TASK INPUT
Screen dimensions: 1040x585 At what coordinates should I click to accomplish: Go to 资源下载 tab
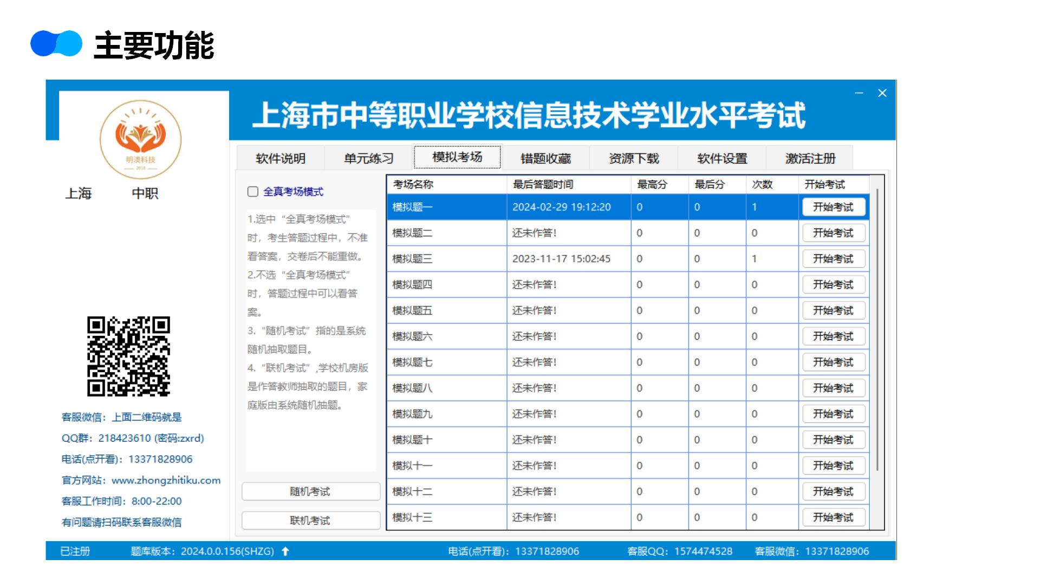[x=634, y=158]
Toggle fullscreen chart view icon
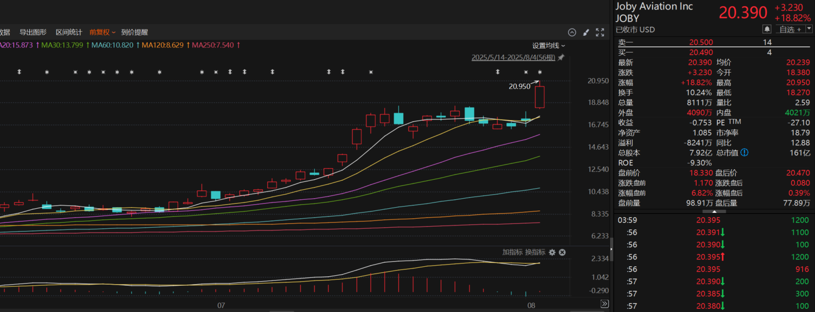This screenshot has width=815, height=312. coord(600,32)
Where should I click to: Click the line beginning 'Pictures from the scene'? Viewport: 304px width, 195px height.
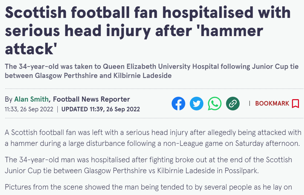148,187
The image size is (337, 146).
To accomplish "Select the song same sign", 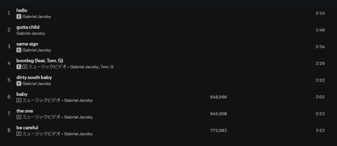I will click(x=27, y=44).
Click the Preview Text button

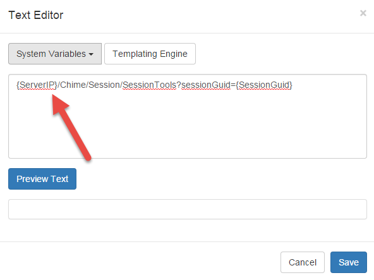coord(42,179)
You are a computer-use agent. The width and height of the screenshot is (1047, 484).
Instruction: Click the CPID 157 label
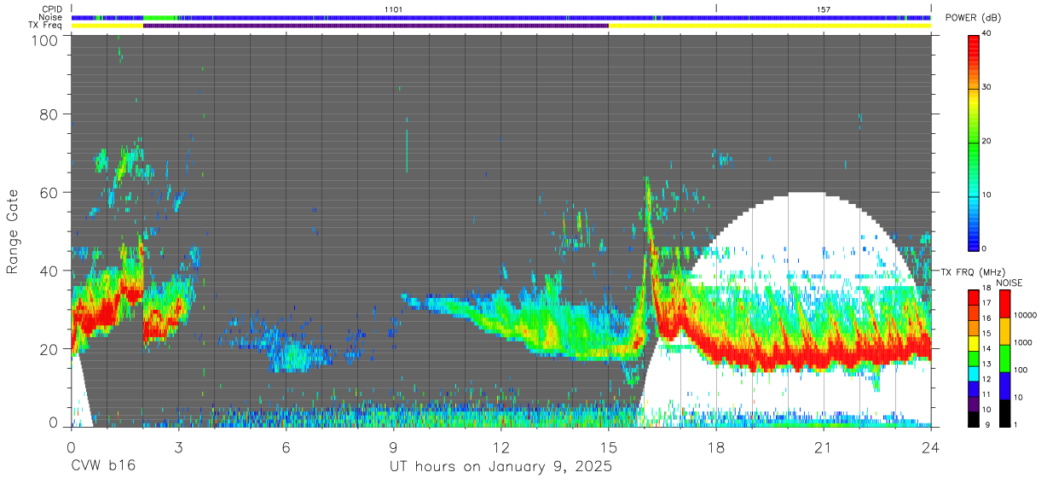pyautogui.click(x=824, y=9)
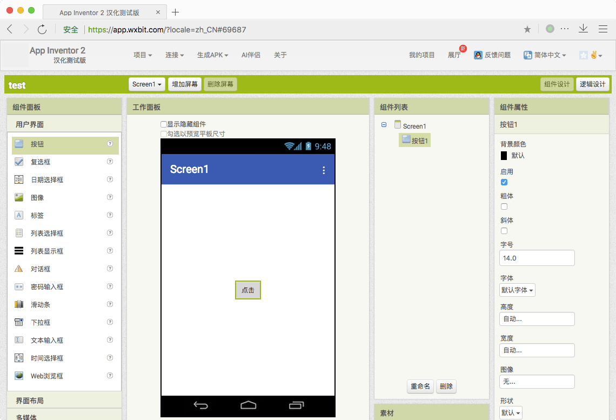The height and width of the screenshot is (420, 616).
Task: Open the 项目 menu
Action: point(143,55)
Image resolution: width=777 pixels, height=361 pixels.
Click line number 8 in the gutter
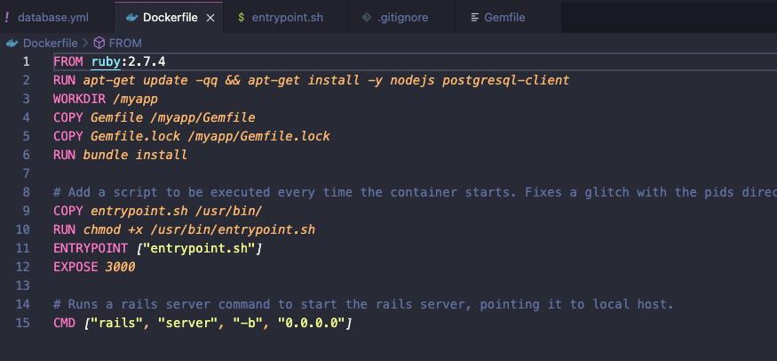pos(27,192)
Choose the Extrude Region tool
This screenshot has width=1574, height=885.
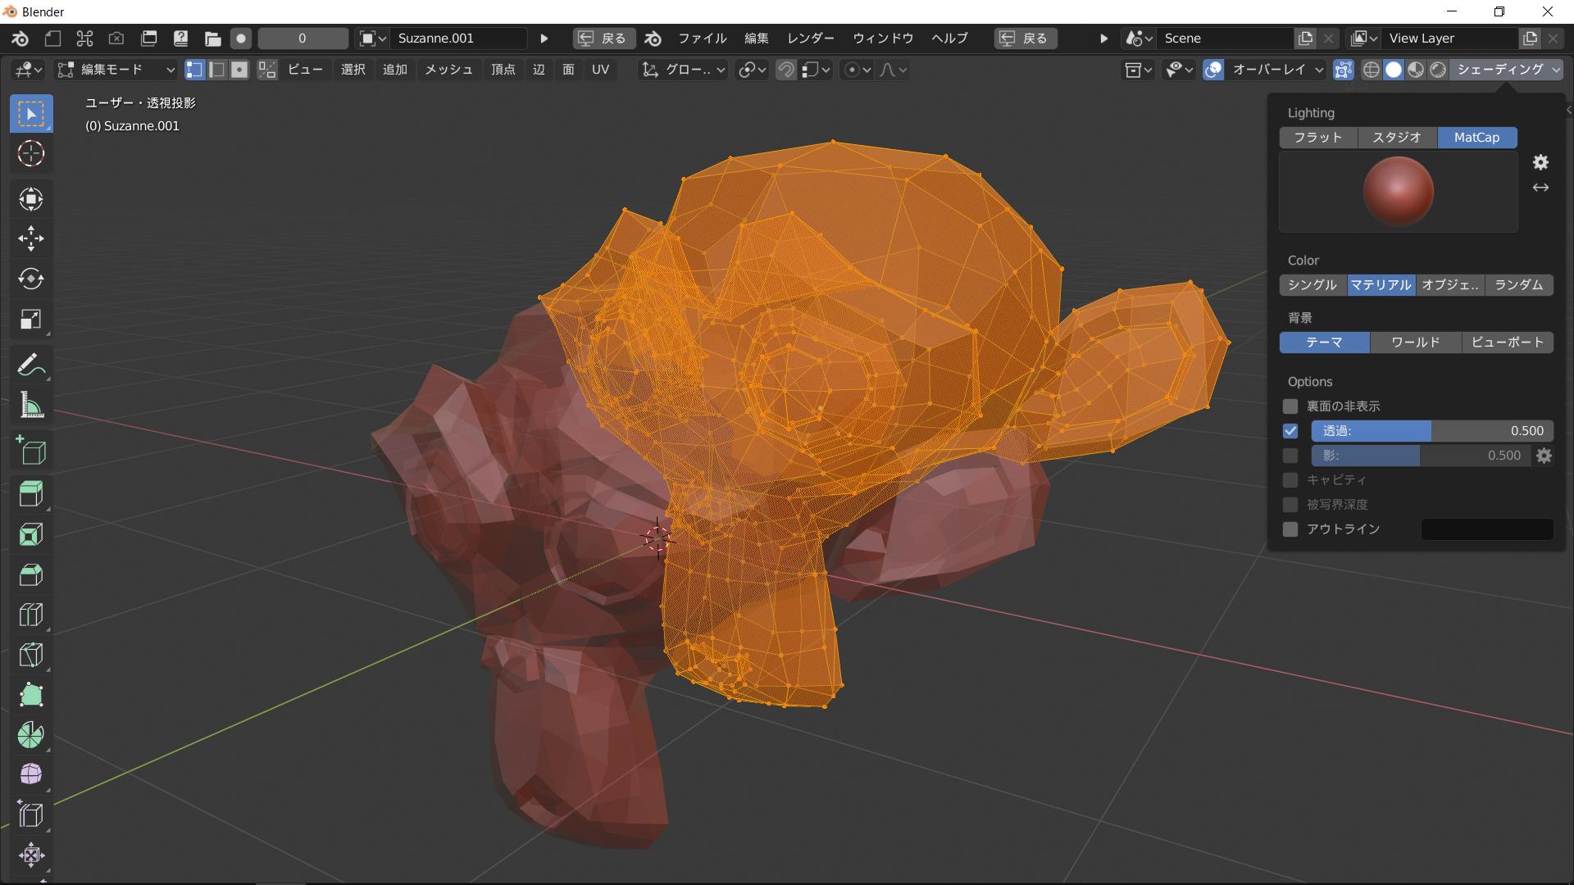pos(30,493)
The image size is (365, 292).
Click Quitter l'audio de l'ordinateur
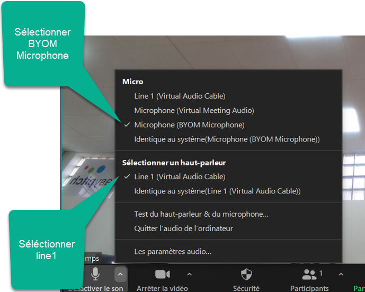pyautogui.click(x=183, y=228)
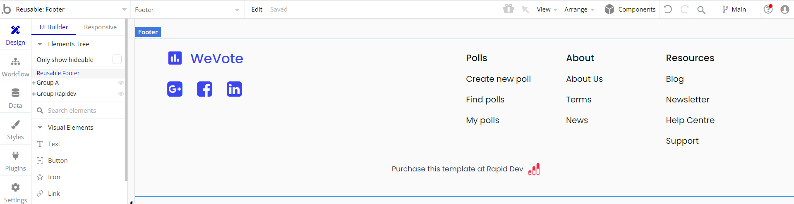
Task: Toggle the Only show hideable checkbox
Action: click(x=117, y=59)
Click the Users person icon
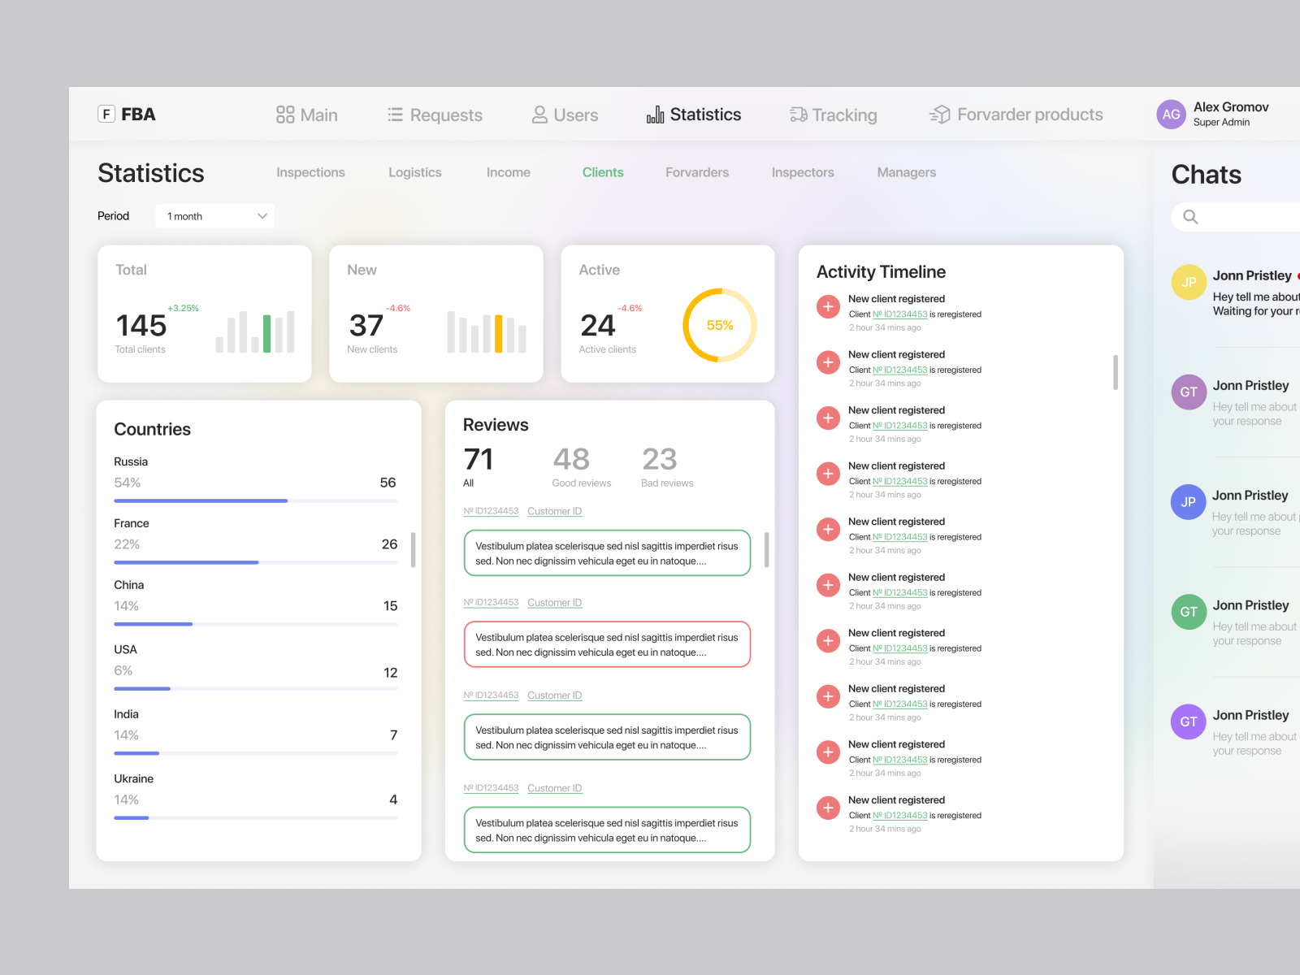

INSTRUCTION
Copy the records starting at the line containing "The image size is (365, 292)." and ending at the last line of the records, renaming "icon" to "button" and leaving everything else unchanged. Omit the pictures.

THE RESULT
The image size is (365, 292).
Click Quitter l'audio de l'ordinateur
pyautogui.click(x=183, y=228)
Task: Toggle the Only show hideable checkbox
Action: click(x=117, y=59)
Click the Users person button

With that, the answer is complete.